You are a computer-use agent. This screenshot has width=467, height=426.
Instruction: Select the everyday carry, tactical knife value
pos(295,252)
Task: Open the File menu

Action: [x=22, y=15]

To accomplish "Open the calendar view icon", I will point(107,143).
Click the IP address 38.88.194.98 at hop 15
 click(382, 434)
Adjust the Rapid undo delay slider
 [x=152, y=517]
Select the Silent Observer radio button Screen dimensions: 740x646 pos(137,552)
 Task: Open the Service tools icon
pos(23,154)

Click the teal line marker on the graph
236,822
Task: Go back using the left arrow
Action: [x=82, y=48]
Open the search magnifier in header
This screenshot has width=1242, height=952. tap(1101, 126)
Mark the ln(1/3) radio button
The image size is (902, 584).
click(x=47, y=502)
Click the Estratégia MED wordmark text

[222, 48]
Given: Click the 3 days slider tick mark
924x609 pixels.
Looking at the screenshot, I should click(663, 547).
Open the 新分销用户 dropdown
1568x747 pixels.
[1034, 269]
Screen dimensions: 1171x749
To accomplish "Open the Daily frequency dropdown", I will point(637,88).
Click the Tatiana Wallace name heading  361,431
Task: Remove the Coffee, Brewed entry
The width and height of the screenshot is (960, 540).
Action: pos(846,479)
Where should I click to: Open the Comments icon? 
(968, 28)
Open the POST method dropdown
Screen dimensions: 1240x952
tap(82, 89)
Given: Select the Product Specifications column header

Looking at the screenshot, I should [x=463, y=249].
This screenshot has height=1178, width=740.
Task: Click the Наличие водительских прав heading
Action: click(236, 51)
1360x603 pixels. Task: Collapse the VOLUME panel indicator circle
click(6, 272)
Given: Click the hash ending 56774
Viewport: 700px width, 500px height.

### Task item
Copy every line of the records above that contains "point".

### Exercise solution
To accomplish "Open the calendar view icon", I will point(107,143).
To accomplish "Open the Daily frequency dropdown", I will point(637,88).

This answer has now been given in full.